Please restate the stretch of the .rec batching thread from "what exactly is" through "in-file records order?", substituting "file sequence" for "file order".

DOCUMENT PASSAGE:
────────────────────────────────────────

Batch formation from .rec files


#1

Couple .rec questions:

  1. When forming batches from one .rec file with an mx.io iterator or a gluon DataLoader, are the batches randomly sampling from any location in the .rec? If yes how is this done efficiently, eg if the .rec is several dozens GB?
  2. When forming batches from several .rec files with an io iterator or a gluon DataLoader, are the batches randomly sampling from any location in any files? Or will the first batches be sampled from the first file, then other batches sampled from the next file etc?

Contradiction in .rec documentation
#2

There are logical partitions (“chunks”) and the shuffle_chunk_size argument specifies the size of the chunk in the shuffle. It is set to 64 MB by default in ImageRecordIOParser. This allows pre-fetching to occur. See the data loading architecture doc which describes this in detail and discusses ThreadIterators which have queues and their own threads to pre-fetch ahead of time.

The splitting occurs as an InputSplit (also in the data loading doc) and can logically span multiple files as below:

Hope that helps!

Vishaal


#3

what exactly is the shuffle capability over a dataset of .rec files? Is the shuffle by chunk you mention shuffling (1) file order without shuffling in-file records or (2) shuffling in files, without shuffling file read order or (3) shuffling both file order and in-file records order?


#4

In (2) Replace “file” by “part”.

The files are amalgamated and logically partitioned into parts of size defined by the chunk size. If the chunk size is 10M, the parts are 10M. The parts may start and end mid-instance as in the picture.

The parts are read sequentially, but within those parts the images are shuffled. I imagine there is some intelligent coding to manage the partial instances.

Vishaal

────────────────────────────────────────

DATA SUPPLIED:
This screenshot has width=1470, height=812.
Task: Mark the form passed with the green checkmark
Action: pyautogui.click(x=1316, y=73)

────────────────────────────────────────

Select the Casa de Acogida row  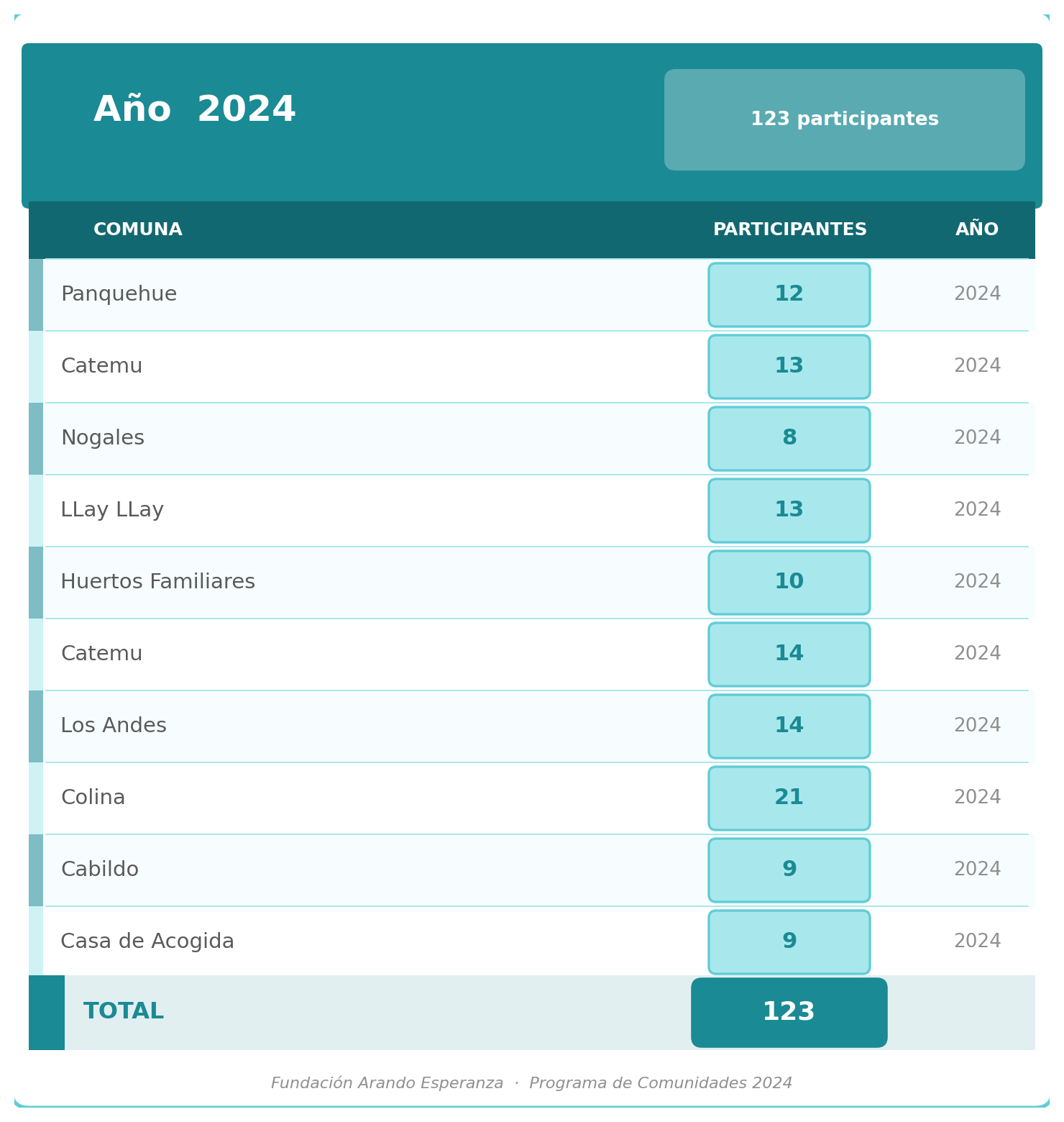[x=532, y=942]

────────────────────────────────────────

RESULT FOR THIS TASK:
what exactly is the shuffle capability over a dataset of .rec files? Is the shuffle by chunk you mention shuffling (1) file sequence without shuffling in-file records or (2) shuffling in files, without shuffling file read order or (3) shuffling both file sequence and in-file records order?